Rural development, of which agricultural development is an important part, is a genuinely uncertain activity. One of the ways that both policy makers, bureaucrats and practitioners deal with that uncertainty is to create stories or accounts that simplify that reality so that they can be clear about what they must do. In the 1950s it was all about river basin development. Now it is about liberal market development. The ‘will to improve’ (2) is enormous, the desire to claim success overwhelming and policy and practice proceeds often almost in defiance of what is happening on the ground.

So it has been in Afghanistan. I remember back in 2001 how quick policy makers from the international and bilateral agencies with little attention to the past were to formulate the solutions they thought were needed to respond to how they saw the problems and needs of Afghanistan. Of course the solutions were largely framed in terms of what were seen to be the deficiencies and ‘lacks’ of Afghanistan. It was not difficult to construct a policy story whereby Afghanistan’s largely rural economy – at least that is where most people live – would provide the means by which Afghanistan would be economically transformed through market based agriculture and poverty reduced.

The story drew its rationale by an appeal to history, both distant and recent, of how other countries had undergone such transformations in the past. All Afghanistan had to do, the narrative went, was to follow that route – except that it was a very simplified history and account and more of a case of ‘do as we say’ rather ‘than do as we did’ or even ‘as we do’. The policy instruments used in the past by the west, and more recently in particular Asian countries, included a whole range of tariff barriers, investments in public goods, and public support to agriculture. Western countries still protect and subsidise their agriculture. Yet Afghanistan was expected to transform itself in the face of the full winds of free trade and global agricultural markets.

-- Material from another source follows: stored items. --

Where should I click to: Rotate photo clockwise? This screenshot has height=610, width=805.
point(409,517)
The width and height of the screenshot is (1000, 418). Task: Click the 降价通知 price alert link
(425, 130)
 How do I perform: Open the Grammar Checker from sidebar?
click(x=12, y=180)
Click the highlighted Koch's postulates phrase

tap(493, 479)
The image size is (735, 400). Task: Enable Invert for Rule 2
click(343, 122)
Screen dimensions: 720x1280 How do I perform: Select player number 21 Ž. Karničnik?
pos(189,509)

A village in Sar-e Pul that feels left behind, although nationwide, rural poverty rates have risen since 2001 (Adam Pain 2010)

A village in Sar-e Pul that feels left behind, although nationwide, rural poverty rates have risen since 2001 (Adam Pain 2010)

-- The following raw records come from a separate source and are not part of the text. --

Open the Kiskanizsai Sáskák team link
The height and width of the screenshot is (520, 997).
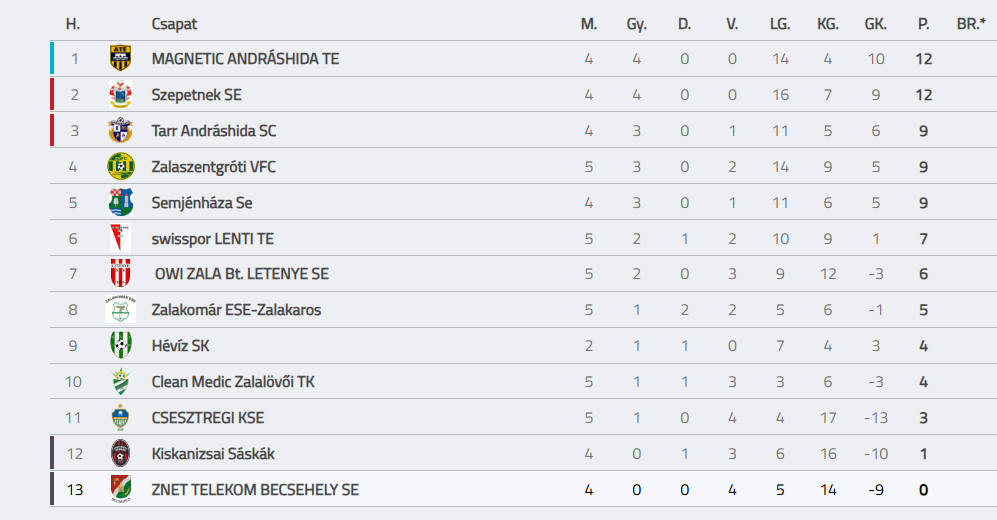pyautogui.click(x=213, y=453)
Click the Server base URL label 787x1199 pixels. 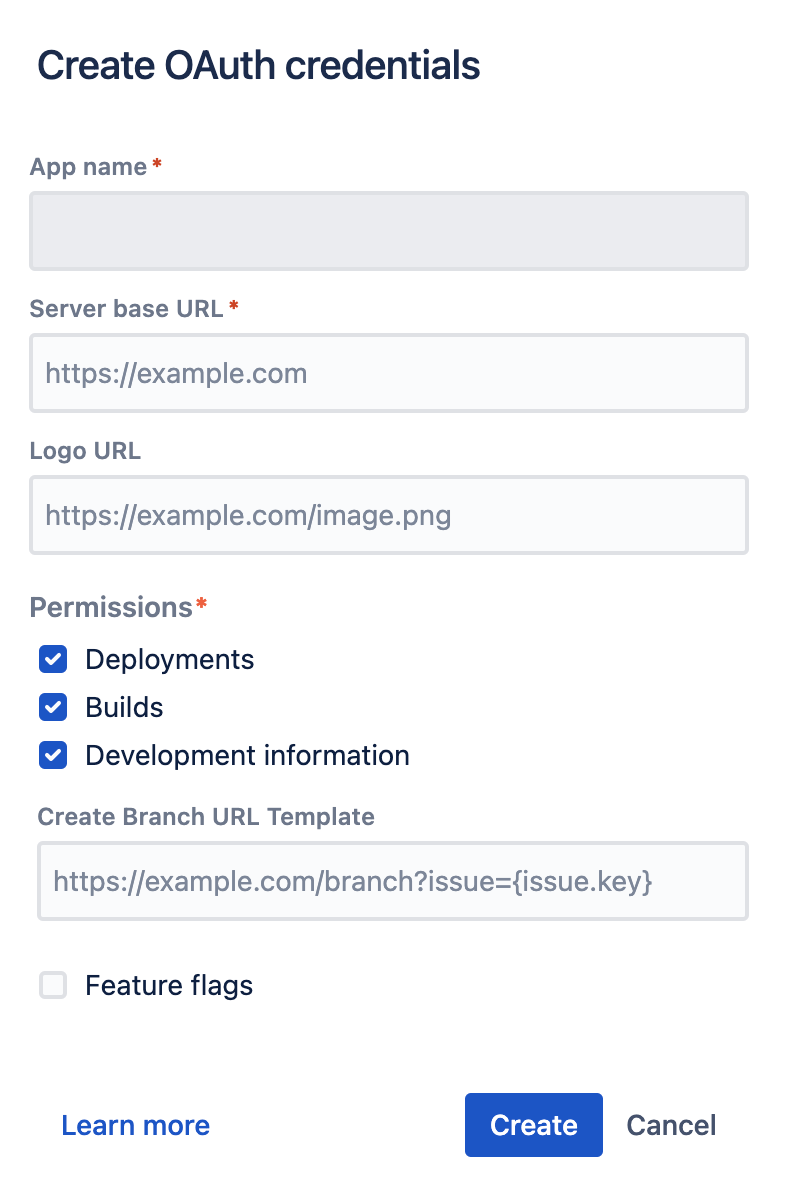click(127, 308)
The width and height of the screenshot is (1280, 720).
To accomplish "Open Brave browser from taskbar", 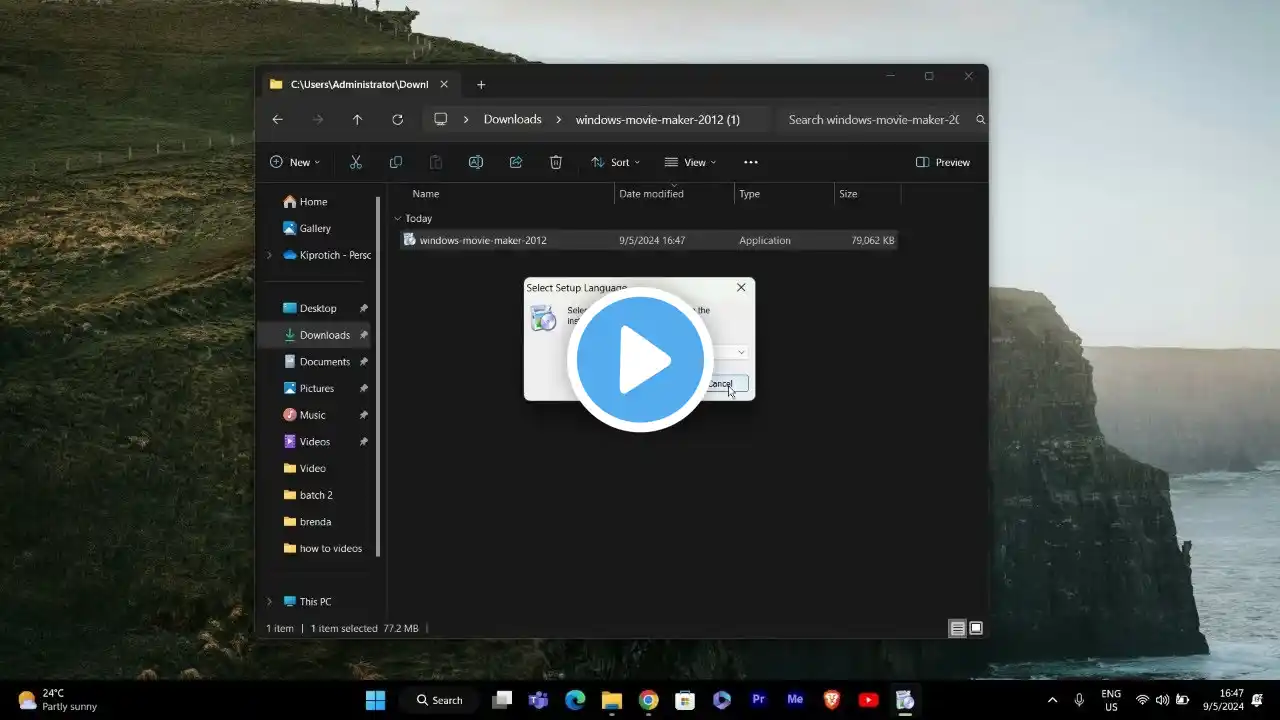I will point(832,700).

Not surprisingly, it has not worked. Agricultural productivity has not grown, or at least not it has not grown yet. Poverty and food insecurity rates in Afghanistan, however, have grown since 2002. Is it a case of try again, try again better and fail again better? Or is the policy story fundamentally wrong and we need a better one?

My answer to that question is that the policy story is wrong and we do need a better one. This is what this paper is about. It draws on long-term fieldwork in rural Afghanistan and critical engagement as a teacher in theories and evidence of agrarian change, rather than any specific engagement in the agricultural policy-making processes

Attempts to generalise about rural Afghanistan, of course, raise real challenges, given its diversity of cultural and geographical landscapes. It remains largely unknown, statistically: the absence of universal cadastral records, showing the extent, value and ownership of land, for example, reveals the limits of the state’s ability to make ‘legible’, to see and therefore tax, its rural population. Even knowledge of existing villages and their locations is patchy. Superimposed on this is an intervention landscape where multiple agencies and NGOs have meddled in village life, sometimes in contradictory ways, leaving few records and, often, few traces. A funding landscape where donors have favoured some provinces over others, leading to profoundly uneven allocation of resources, has compounded this heterogeneity.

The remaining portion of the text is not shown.